GDSCN_Book_SARS_Galaxy_on_AnVIL

Student Activity Guide

This chapter contains the student instructions for the SARS-CoV-2 Variant Detection with Galaxy activity.

Introduction

Galaxy is a free, relatively easy to use bioinformatics implementation package. It changes command line programs into GUI based programs.

Before You Start

Make sure you have an AnVIL account (refer to https://jhudatascience.org/AnVIL_Book_Instructor_Guide/student-account-setup.html)

Objectives

This activity will teach you how to use the AnVIL platform to:

  1. Get started working on AnVIL
  2. Launch the Galaxy tool
  3. Import data into the Galaxy tool
  4. Examine fastq sequence data files
  5. Align sequence data to a reference genome
  6. View the aligned data and reference genomes interactively

Getting Started

Set Up

In the next few steps, you will walk through how to get set up to use Galaxy on the AnVIL platform. AnVIL is centered around different “Workspaces”. Each Workspace functions almost like a mini code laboratory - it is a place where data can be examined, stored, and analyzed. The first thing we want to do is to copy or “clone” a Workspace to create a space for you to experiment.

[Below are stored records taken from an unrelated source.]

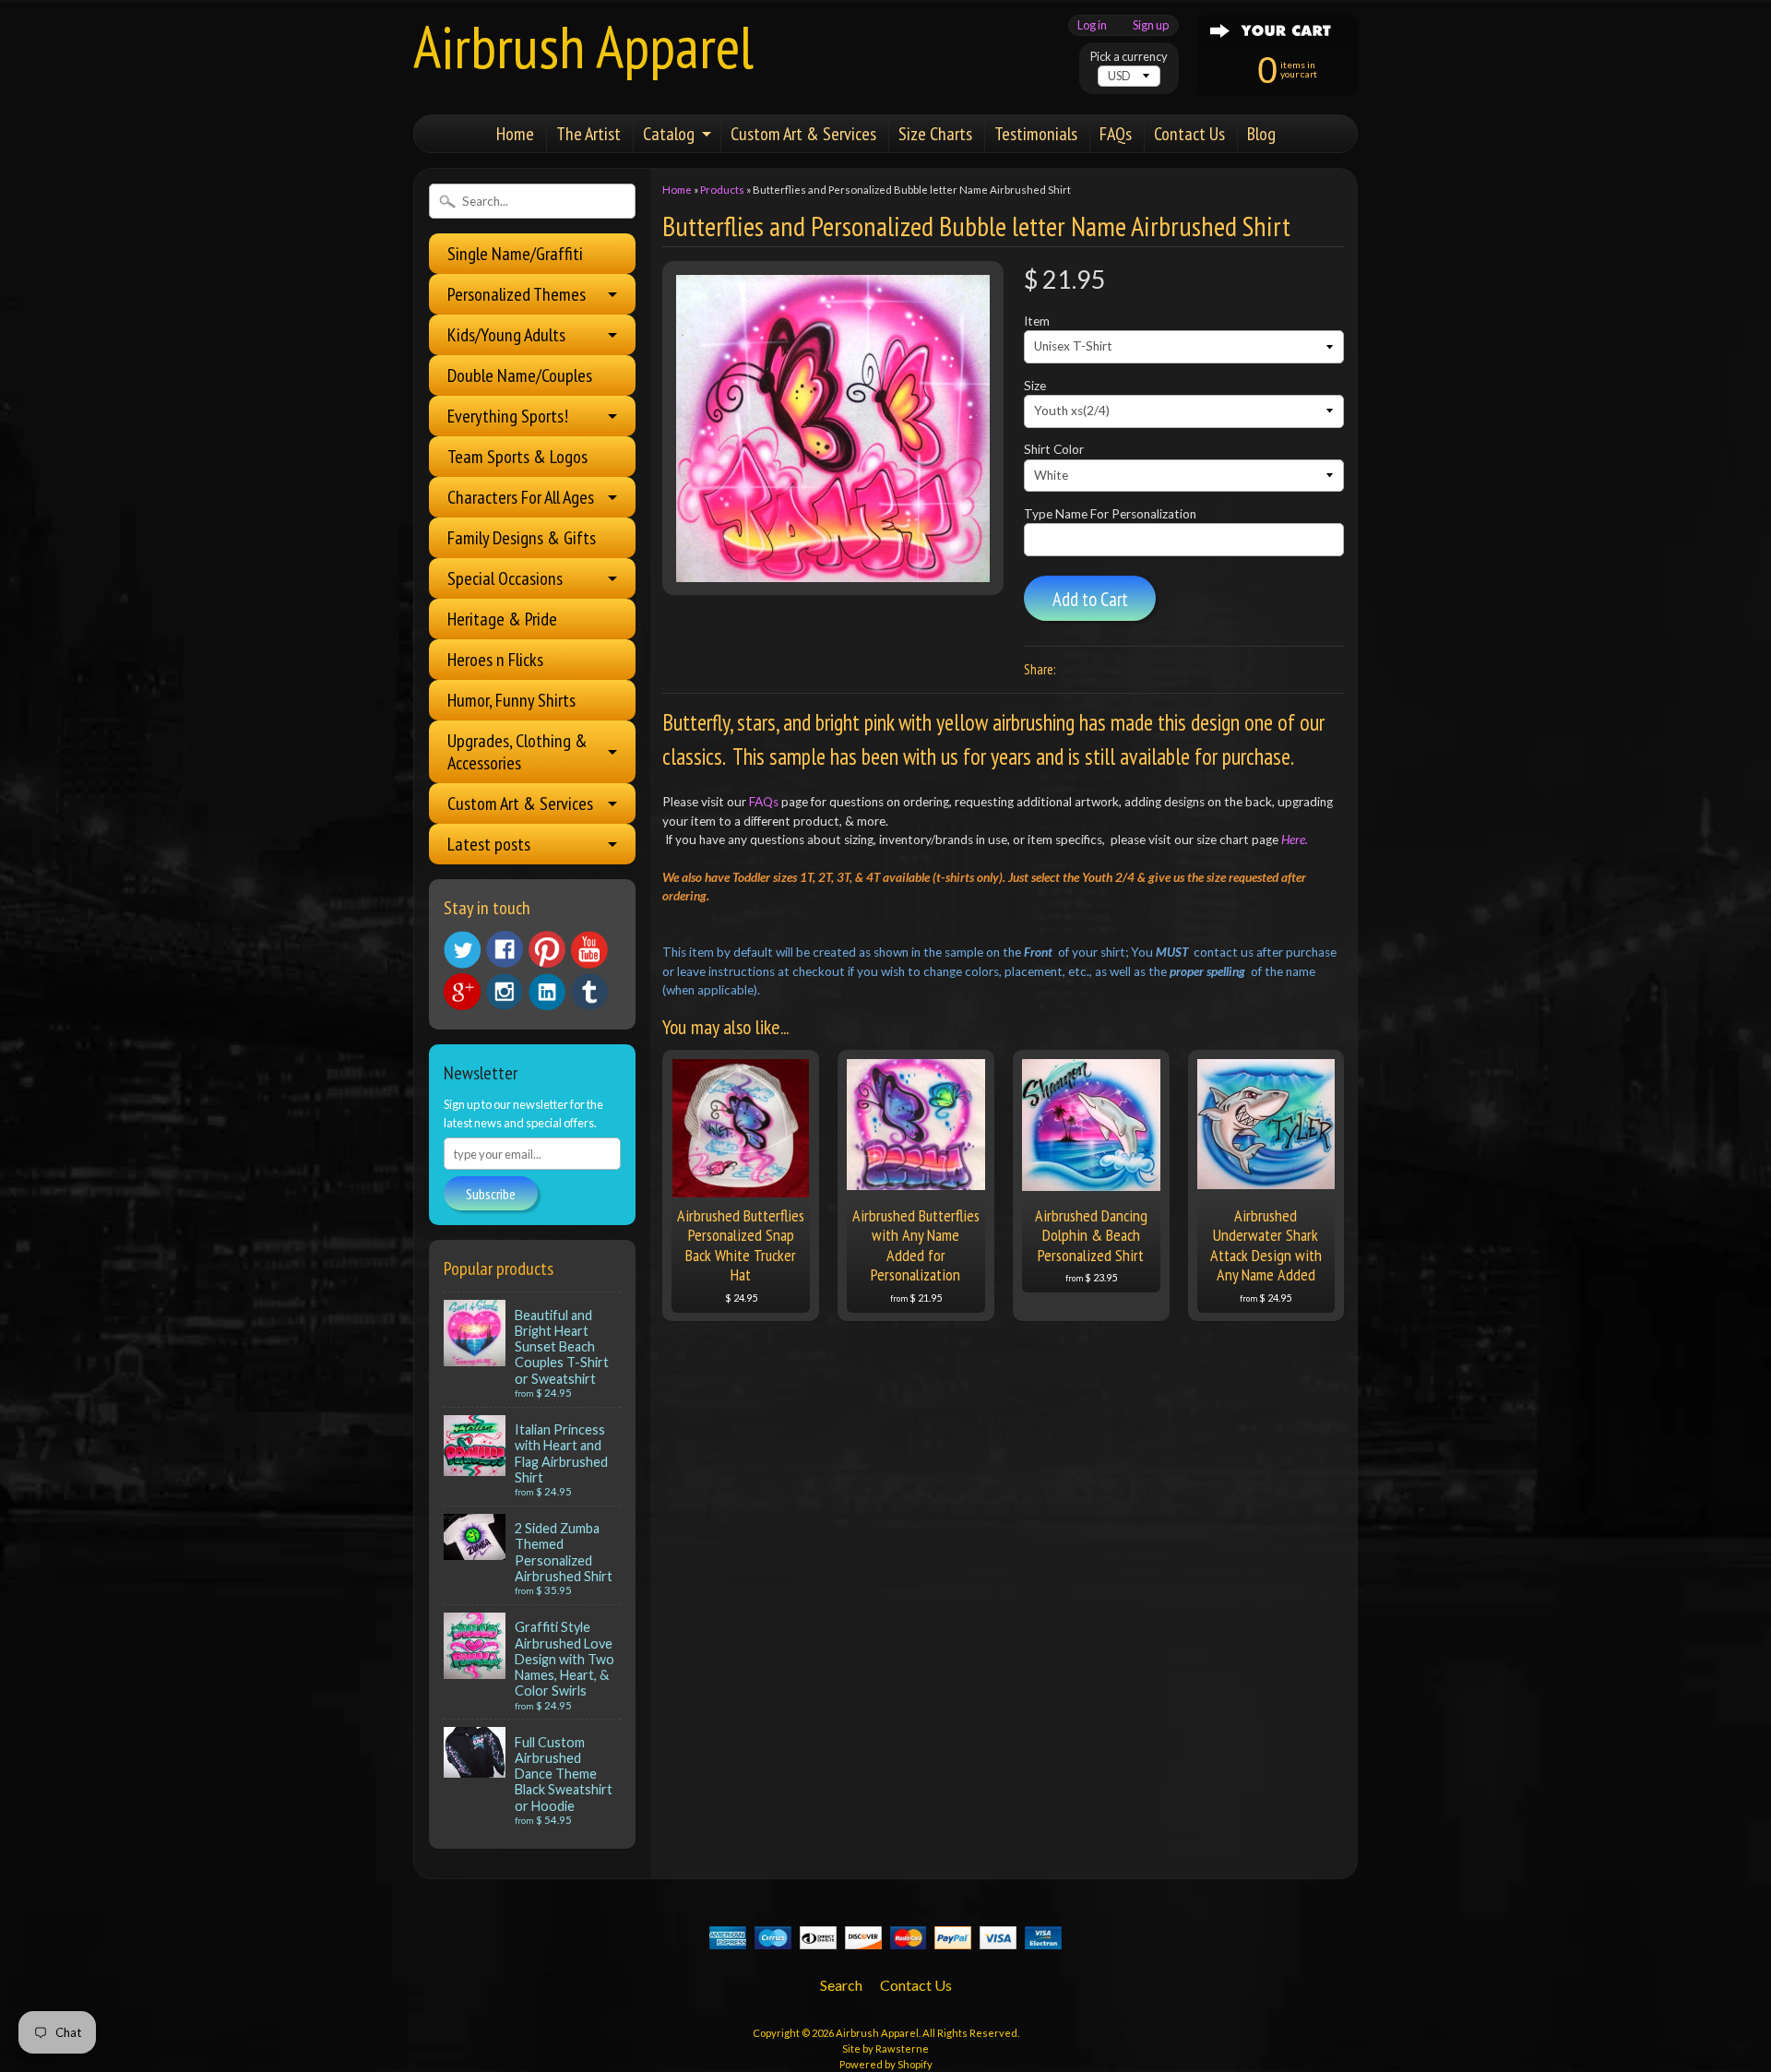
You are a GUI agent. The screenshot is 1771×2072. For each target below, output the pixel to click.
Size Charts (935, 134)
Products (722, 190)
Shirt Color (1054, 449)
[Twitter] (462, 950)
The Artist (588, 134)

Use a web browser to go to the AnVIL website. In the browser type:

anvil.terra.bio

:::{.notice} Tip At this point, it might make things easier to open up a new window in your browser and split your screen. That way, you can follow along with this guide on one side and execute the steps on the other. :::

After logging in, click “View Workspaces”. Select the “Public” tab. In the top search bar type the activity workspace “SARS-CoV-2-Genome”. You can also go directly to the following link: https://anvil.terra.bio/#workspaces/gdscn-exercises/SARS-CoV-2-Genome.

Clone the workspace by clicking the teardrop button (teardrop button{#id .class width=25 height=20px}). And selecting “Clone”.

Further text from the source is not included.